Start of ENTRIES SUPPLIED

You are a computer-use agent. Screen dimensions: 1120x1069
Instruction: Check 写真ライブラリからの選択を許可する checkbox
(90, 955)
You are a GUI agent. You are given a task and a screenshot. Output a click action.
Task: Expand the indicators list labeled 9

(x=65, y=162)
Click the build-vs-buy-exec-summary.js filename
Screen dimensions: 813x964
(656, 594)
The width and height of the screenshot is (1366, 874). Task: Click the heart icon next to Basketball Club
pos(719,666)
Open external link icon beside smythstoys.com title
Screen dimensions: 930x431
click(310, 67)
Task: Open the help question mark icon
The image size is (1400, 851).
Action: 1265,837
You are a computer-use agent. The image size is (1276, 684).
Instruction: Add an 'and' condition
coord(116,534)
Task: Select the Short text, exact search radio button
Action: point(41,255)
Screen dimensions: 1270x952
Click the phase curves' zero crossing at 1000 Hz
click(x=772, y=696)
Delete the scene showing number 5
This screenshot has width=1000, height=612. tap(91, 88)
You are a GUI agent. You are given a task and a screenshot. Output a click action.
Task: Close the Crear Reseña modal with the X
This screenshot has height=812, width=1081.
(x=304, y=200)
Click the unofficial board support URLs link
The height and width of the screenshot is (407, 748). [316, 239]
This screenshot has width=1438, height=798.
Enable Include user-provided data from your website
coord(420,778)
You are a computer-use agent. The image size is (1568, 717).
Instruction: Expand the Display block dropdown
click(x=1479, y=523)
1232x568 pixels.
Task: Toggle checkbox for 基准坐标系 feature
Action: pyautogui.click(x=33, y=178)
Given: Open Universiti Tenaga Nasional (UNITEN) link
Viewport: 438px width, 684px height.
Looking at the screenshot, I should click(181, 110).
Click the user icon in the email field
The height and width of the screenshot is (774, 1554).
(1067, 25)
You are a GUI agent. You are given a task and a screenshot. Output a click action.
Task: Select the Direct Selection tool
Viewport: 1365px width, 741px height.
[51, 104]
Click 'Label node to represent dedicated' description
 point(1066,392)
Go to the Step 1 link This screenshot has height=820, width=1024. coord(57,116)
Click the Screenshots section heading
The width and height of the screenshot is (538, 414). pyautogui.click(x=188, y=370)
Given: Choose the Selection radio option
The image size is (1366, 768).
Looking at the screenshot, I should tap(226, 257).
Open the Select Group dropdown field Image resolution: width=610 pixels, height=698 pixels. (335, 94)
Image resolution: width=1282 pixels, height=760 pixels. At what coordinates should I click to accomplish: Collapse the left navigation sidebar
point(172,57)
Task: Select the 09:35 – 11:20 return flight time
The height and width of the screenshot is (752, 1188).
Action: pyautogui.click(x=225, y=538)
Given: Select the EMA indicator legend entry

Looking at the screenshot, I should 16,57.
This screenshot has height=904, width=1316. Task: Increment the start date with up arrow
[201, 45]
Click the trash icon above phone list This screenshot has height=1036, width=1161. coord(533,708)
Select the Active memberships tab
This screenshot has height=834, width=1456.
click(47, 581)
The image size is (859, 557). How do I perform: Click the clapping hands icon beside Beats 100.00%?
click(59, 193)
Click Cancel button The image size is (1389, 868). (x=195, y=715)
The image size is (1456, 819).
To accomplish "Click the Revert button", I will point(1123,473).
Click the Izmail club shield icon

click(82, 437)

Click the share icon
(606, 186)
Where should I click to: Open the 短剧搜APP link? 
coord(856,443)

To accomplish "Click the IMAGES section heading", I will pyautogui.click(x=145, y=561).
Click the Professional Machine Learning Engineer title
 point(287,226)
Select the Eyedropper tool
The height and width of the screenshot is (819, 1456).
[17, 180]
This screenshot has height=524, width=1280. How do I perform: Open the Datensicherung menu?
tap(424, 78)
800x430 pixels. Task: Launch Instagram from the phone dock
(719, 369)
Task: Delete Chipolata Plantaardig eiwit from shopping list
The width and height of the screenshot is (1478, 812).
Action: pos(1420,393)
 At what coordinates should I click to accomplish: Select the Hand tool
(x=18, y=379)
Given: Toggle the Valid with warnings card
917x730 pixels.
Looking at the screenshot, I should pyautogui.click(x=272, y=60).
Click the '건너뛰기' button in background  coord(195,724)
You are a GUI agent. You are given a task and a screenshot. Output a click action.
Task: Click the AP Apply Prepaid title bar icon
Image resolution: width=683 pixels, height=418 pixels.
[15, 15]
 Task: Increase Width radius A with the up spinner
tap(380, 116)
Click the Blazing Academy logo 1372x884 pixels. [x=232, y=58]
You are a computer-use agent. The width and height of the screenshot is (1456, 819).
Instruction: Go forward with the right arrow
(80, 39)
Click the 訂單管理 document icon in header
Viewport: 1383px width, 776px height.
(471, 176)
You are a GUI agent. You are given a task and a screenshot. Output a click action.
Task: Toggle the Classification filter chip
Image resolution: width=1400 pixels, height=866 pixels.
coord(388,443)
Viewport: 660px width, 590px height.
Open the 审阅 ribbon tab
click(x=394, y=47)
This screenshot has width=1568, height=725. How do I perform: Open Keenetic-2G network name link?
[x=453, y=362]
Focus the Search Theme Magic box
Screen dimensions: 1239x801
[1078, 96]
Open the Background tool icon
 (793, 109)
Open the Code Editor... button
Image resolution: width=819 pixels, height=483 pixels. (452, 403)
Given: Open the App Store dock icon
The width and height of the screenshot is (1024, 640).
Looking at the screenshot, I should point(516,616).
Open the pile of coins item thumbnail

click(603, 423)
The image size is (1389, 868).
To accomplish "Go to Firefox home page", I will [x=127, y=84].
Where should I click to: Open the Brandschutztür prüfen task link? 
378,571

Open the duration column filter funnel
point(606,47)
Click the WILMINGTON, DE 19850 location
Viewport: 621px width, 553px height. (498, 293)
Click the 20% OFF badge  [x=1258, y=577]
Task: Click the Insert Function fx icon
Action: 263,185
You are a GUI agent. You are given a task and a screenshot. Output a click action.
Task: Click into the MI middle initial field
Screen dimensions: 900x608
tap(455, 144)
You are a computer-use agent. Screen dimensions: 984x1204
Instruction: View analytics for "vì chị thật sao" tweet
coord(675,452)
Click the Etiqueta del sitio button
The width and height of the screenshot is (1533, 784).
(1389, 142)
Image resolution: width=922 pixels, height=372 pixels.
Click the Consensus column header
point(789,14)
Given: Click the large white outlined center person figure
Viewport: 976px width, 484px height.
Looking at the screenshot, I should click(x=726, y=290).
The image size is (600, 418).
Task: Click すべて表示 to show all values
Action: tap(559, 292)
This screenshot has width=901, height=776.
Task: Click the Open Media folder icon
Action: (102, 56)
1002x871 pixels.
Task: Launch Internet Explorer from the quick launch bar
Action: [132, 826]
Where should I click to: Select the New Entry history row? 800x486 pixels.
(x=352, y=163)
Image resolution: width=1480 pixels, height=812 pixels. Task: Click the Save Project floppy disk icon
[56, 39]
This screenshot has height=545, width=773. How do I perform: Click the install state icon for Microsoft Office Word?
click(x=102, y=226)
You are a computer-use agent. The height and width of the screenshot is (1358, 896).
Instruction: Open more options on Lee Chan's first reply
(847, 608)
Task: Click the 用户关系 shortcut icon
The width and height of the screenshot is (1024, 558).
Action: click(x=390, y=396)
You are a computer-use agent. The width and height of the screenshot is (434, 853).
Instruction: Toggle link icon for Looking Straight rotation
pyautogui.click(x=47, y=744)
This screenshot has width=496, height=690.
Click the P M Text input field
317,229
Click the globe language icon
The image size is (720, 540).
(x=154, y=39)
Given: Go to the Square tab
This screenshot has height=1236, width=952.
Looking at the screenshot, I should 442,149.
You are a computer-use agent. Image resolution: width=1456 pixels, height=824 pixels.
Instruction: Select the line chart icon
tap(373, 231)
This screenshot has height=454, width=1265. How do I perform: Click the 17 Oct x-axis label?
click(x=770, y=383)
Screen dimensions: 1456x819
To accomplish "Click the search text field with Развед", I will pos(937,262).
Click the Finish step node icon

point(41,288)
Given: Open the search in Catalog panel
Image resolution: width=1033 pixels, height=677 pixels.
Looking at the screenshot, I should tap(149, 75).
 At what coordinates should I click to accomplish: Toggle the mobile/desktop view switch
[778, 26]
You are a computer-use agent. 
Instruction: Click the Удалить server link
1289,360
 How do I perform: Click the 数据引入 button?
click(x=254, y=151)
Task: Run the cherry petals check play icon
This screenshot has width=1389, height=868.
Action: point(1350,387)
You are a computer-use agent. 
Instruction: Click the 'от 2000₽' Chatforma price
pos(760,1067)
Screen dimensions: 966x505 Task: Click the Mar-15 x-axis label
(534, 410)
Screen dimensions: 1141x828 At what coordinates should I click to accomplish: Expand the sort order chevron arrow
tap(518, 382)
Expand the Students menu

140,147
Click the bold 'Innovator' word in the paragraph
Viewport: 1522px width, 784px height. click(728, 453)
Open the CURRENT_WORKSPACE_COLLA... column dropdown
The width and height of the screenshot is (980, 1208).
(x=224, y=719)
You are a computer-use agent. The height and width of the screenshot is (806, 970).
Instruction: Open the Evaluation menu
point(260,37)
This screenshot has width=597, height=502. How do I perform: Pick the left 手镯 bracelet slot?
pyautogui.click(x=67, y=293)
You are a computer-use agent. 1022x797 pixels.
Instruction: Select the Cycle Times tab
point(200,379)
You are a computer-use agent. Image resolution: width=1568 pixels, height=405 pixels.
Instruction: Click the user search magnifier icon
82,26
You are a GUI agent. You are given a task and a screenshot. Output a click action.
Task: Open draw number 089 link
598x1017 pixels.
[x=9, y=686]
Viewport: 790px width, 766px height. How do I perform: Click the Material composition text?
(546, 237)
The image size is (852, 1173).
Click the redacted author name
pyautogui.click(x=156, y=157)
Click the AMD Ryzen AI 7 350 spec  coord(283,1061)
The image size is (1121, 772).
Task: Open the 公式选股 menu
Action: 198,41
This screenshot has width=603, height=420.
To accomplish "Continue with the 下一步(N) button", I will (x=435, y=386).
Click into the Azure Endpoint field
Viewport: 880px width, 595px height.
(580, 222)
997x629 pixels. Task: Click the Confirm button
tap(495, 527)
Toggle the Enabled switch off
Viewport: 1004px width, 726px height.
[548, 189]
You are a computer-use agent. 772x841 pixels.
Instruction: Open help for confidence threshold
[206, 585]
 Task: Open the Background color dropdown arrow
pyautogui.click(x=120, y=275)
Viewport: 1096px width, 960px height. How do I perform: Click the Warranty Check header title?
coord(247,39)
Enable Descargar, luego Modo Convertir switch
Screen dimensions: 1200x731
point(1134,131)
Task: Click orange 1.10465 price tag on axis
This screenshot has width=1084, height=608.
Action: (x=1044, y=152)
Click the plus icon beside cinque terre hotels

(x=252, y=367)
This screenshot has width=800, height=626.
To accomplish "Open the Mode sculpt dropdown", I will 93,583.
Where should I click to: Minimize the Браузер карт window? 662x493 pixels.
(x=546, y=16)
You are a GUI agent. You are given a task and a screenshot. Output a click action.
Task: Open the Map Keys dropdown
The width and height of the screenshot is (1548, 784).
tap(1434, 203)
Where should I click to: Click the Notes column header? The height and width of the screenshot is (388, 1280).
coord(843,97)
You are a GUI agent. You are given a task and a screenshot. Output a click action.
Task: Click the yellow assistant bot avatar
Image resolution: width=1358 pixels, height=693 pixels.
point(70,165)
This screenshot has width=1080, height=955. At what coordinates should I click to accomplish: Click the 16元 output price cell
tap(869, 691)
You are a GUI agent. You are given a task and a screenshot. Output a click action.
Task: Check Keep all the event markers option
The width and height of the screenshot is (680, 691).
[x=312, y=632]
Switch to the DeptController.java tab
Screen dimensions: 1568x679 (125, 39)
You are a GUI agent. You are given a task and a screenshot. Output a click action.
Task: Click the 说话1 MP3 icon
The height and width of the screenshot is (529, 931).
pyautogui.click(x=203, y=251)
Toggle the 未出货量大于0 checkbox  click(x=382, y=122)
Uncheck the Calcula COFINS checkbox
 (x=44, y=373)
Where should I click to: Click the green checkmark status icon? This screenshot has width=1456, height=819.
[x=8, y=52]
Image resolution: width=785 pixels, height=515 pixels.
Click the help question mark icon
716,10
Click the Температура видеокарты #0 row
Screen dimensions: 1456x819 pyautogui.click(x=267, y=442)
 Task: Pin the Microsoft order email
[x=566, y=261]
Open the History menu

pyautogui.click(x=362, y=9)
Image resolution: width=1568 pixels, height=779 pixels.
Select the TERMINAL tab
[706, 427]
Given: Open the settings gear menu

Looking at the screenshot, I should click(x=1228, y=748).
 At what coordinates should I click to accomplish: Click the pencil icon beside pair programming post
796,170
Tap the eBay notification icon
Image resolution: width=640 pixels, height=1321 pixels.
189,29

End of ENTRIES SUPPLIED

List every line in the entries above that contains the word "phone", matching case exactly.

**SOLUTION BELOW**
Click the trash icon above phone list This screenshot has height=1036, width=1161. coord(533,708)
800x430 pixels. Task: Launch Instagram from the phone dock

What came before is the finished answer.